Fourth, we must break down the 19th Century restrictive work practices imposed principally by doctors at the expense of nurses, pharmacists and allied healthcare workers. A nurse recently gave me my Covid vaccinations. But she had to be supervised by a doctor!! The Coalition is strident about blue collar work practices but never a word about restrictive work practices by doctors and lawyers.

Fifth, prevention services have been grossly underfunded and we saw the dire consequences in the Covid epidemic under the Morrison Government.

Sixth, the blame game between the Commonwealth and the States is ignored. State hospitals are under continual pressure because Commonwealth funded general practise is failing in many respects to provide appropriate care in the community.

The forms and externals of Medicare -the shell-may remain but it’s founding principles-fairness, universality, solidarity and efficiency are being whittled away or not addressed.

The Coalition has a clear record and pattern in dealing with organisations like Medicare.

First, if politically possible, it will fully privatise. This happened with Telstra. We now have a low speed and costly NBN

Second, privatise by stealth if there are likely to be political headwinds. eg Medicare and the ABC

Third ,contract out as many public activities as possible to friendly mates in the private sector.
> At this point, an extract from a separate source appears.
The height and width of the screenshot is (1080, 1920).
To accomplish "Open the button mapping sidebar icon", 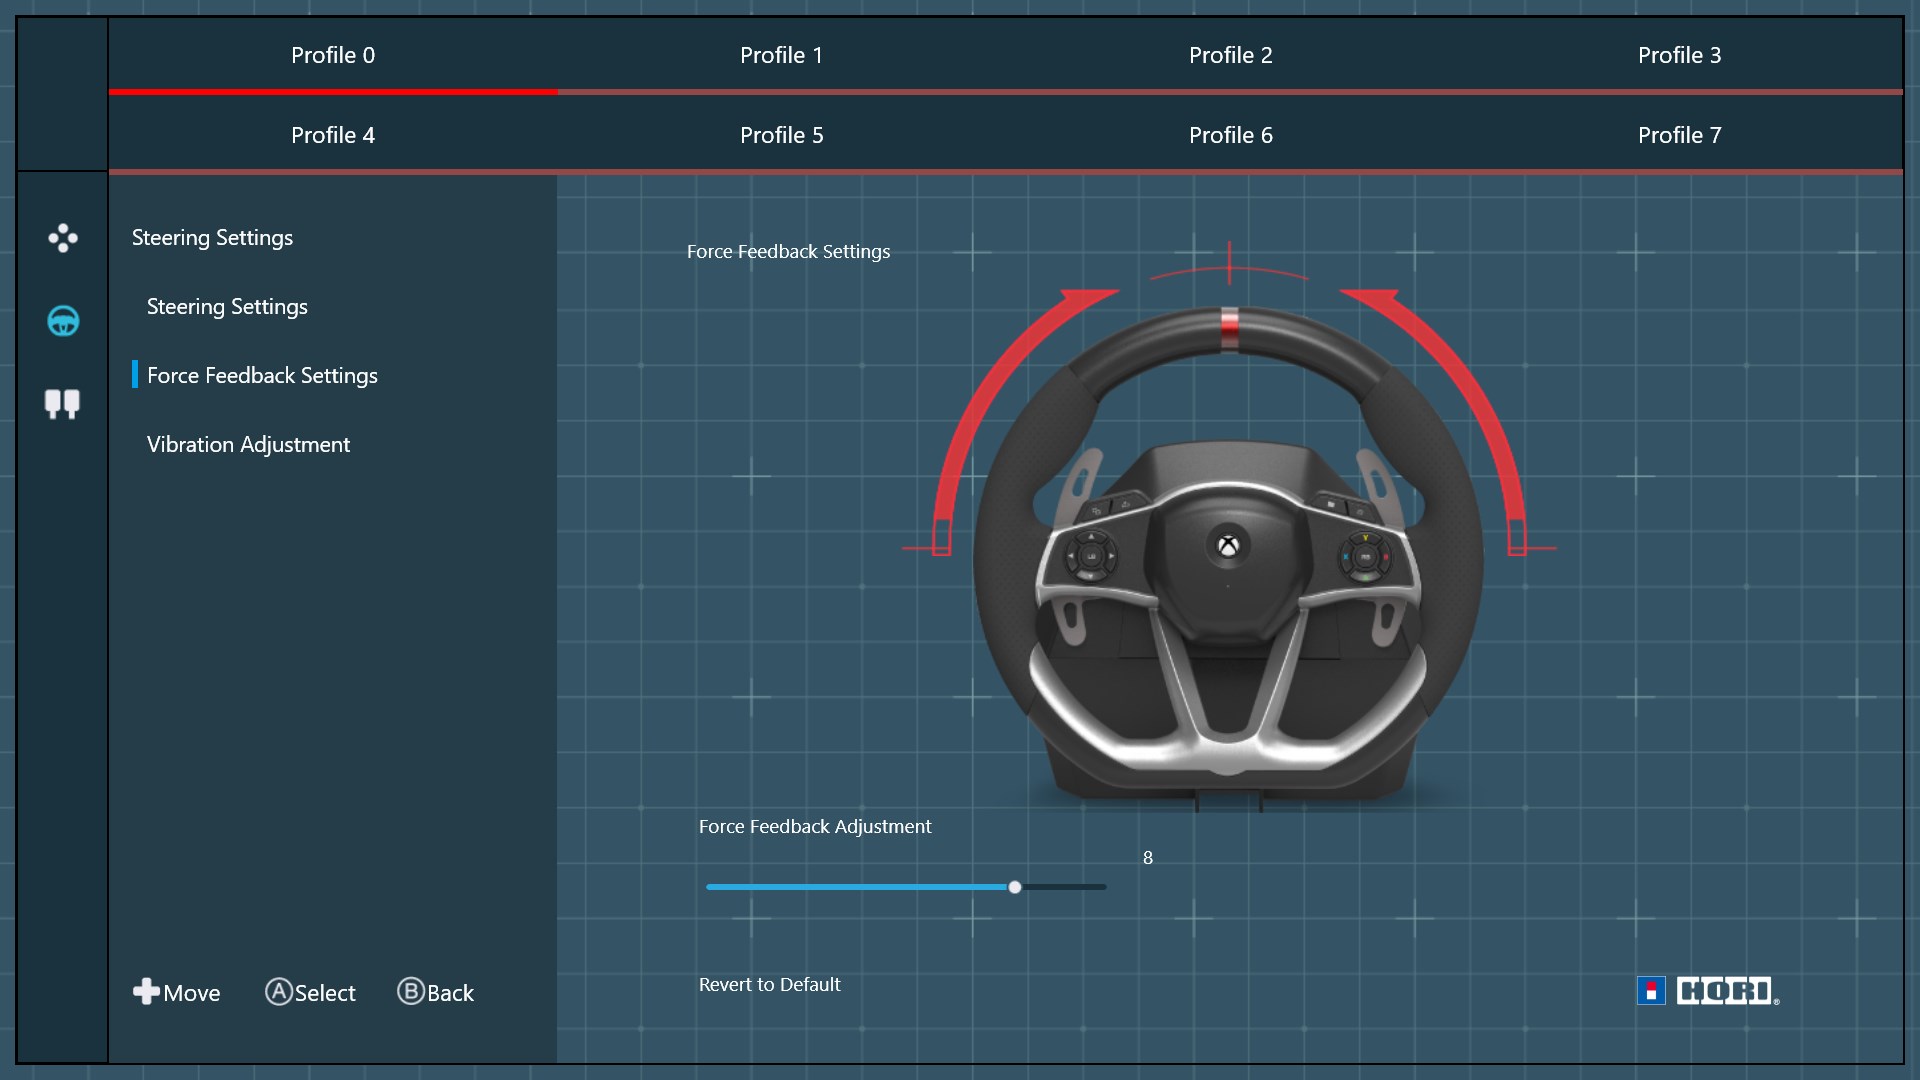I will 62,238.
Medicare, our universal health system for everyone is being steadily eroded and privatised. It is part of a conservative agenda in numerous fields.

To paraphrase Warren Buffett, PHI is a tapeworm within Medicare. It will lead to a two tier health system.

John Menadue was an early pioneer of Medibank/Medicare with Gough Whitlam, Moss Cass, John Deeble and Dick Scotton. He chaired the NSW Health Council which reported to the NSW Minister for Health in March 2000 on changes to health services in NSW. He also chaired the SA Generational Health Review which reported to the SA Minister for Human Services in May 2003.